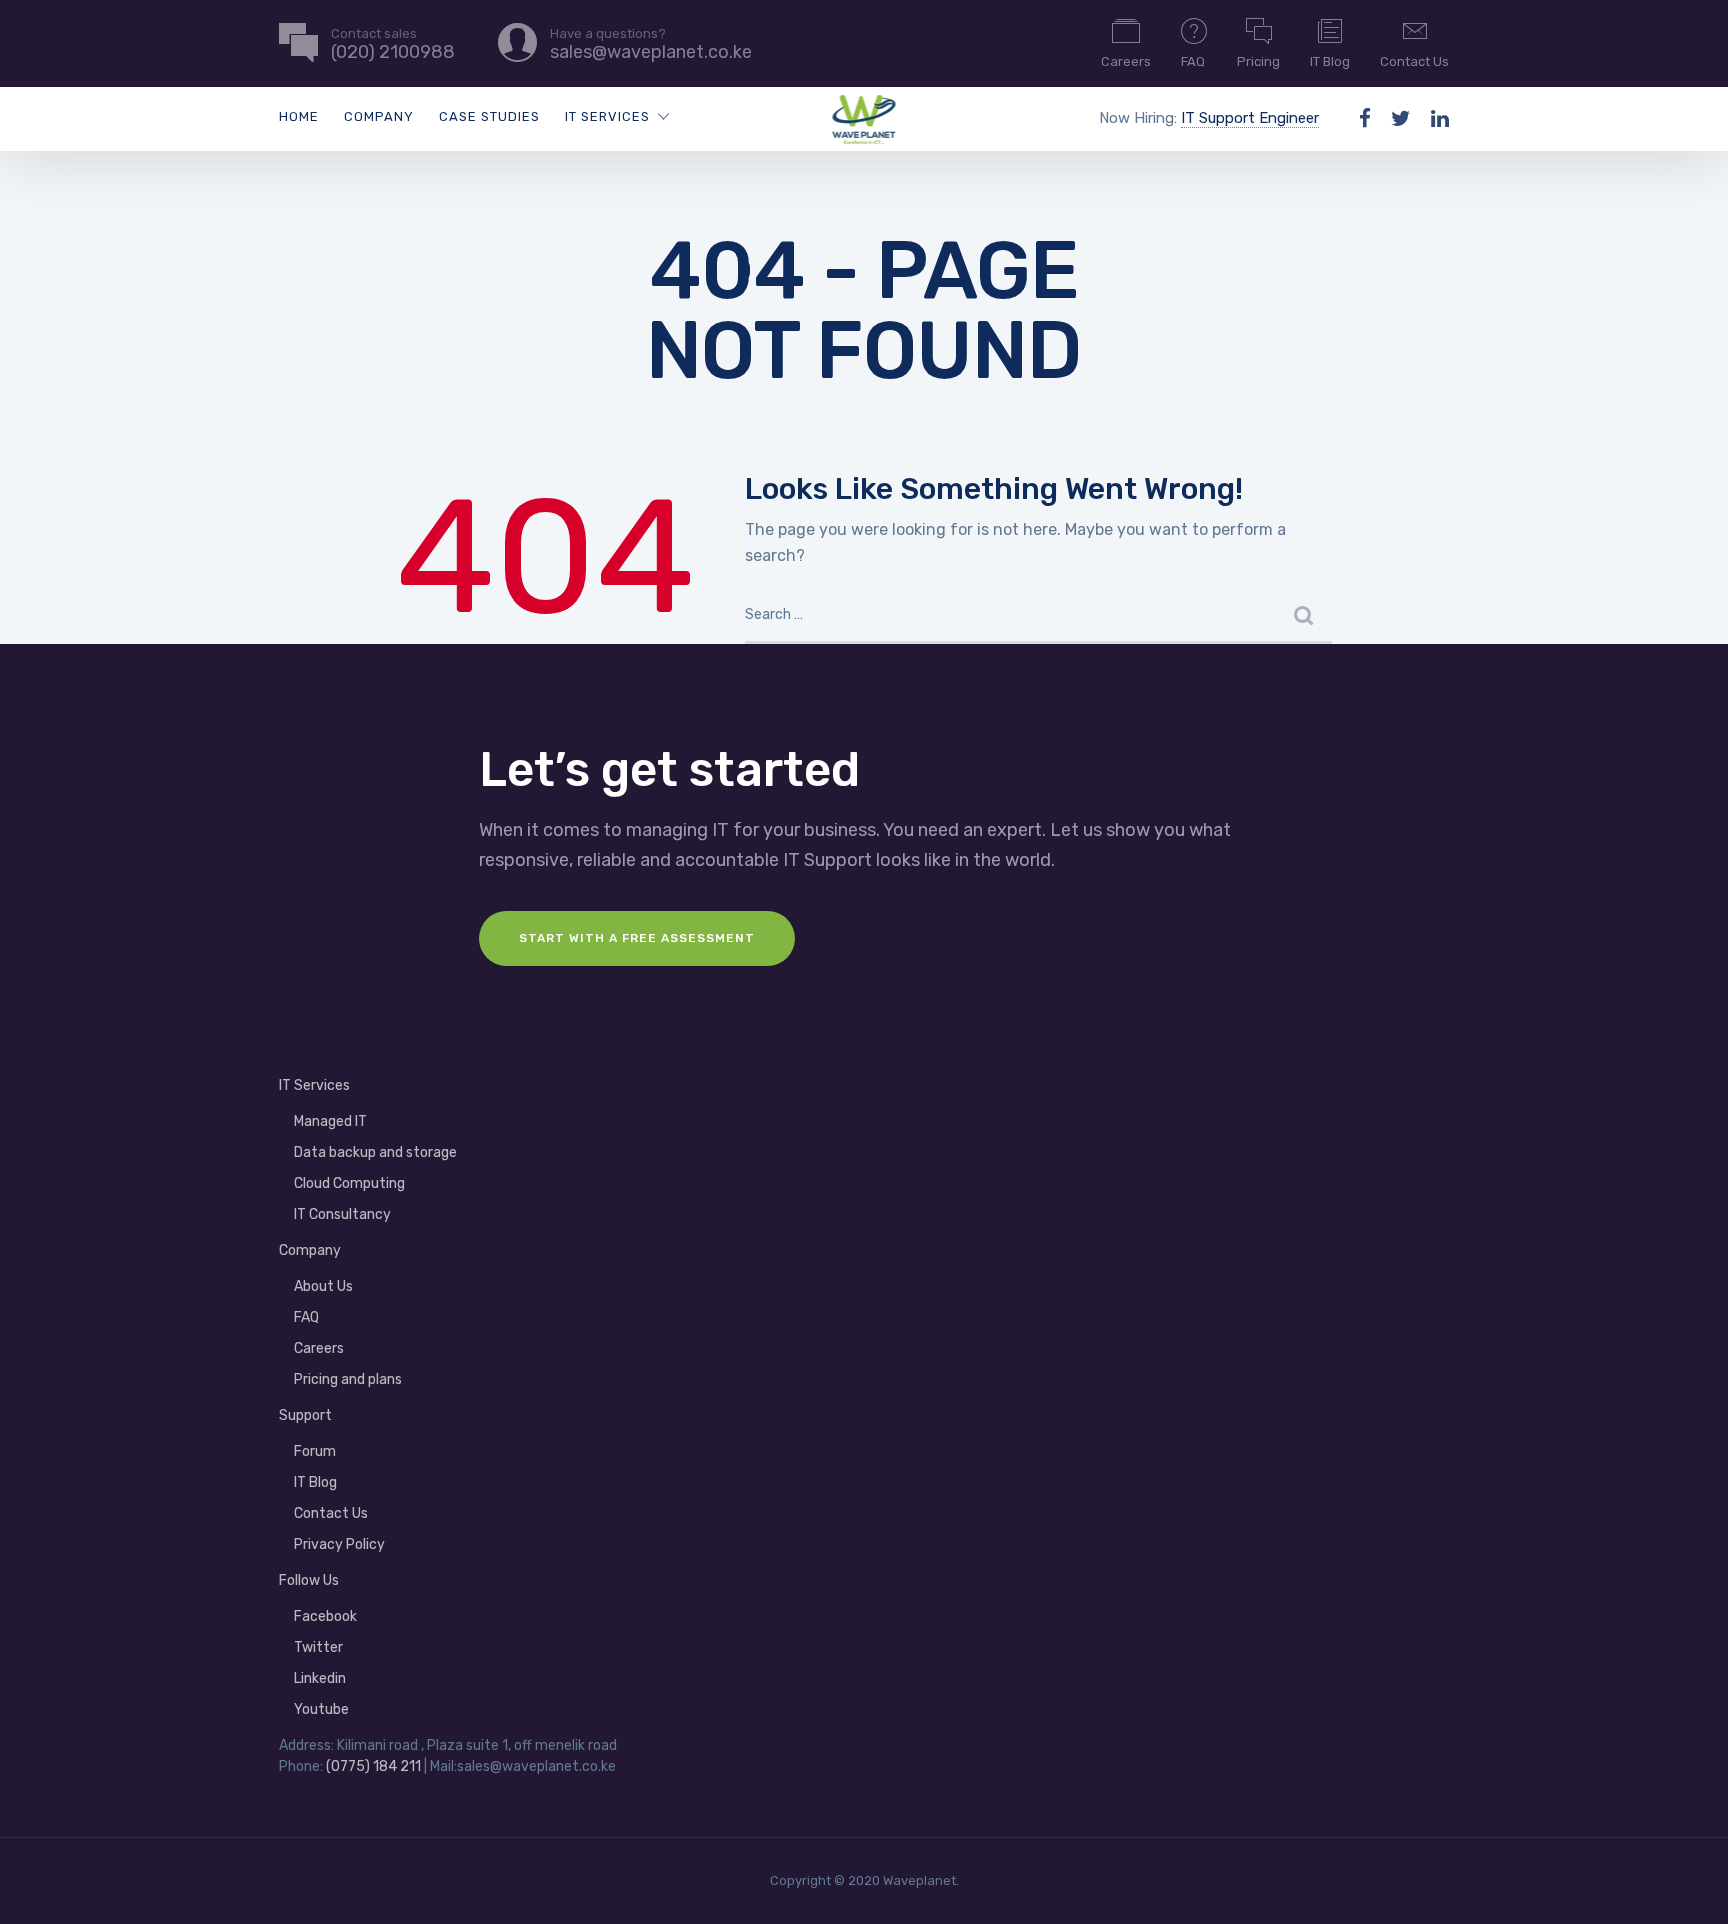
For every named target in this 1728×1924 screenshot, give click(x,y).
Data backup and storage (375, 1152)
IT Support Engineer (1250, 118)
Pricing (1258, 61)
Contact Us (1414, 61)
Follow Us (309, 1580)
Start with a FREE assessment (637, 938)
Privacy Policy (339, 1544)
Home (299, 116)
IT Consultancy (342, 1214)
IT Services (607, 116)
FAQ (1193, 61)
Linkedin (320, 1678)
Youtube (321, 1709)
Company (379, 116)
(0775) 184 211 (373, 1766)
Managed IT (330, 1121)
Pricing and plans (348, 1379)
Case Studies (489, 116)
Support (305, 1415)
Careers (1126, 61)
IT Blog (1330, 61)
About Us (323, 1286)
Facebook (325, 1616)
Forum (315, 1451)
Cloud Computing (349, 1183)
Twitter (318, 1647)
-.-.-
Produce an exact copy of each line from the one holding "Follow Us (309, 1580)" through the last line of the records, both included, and nothing more.

> Output of the task:
Follow Us (309, 1580)
Start with a FREE assessment (637, 938)
Privacy Policy (339, 1544)
Home (299, 116)
IT Consultancy (342, 1214)
IT Services (607, 116)
FAQ (1193, 61)
Linkedin (320, 1678)
Youtube (321, 1709)
Company (379, 116)
(0775) 184 211 (373, 1766)
Managed IT (330, 1121)
Pricing and plans (348, 1379)
Case Studies (489, 116)
Support (305, 1415)
Careers (1126, 61)
IT Blog (1330, 61)
About Us (323, 1286)
Facebook (325, 1616)
Forum (315, 1451)
Cloud Computing (349, 1183)
Twitter (318, 1647)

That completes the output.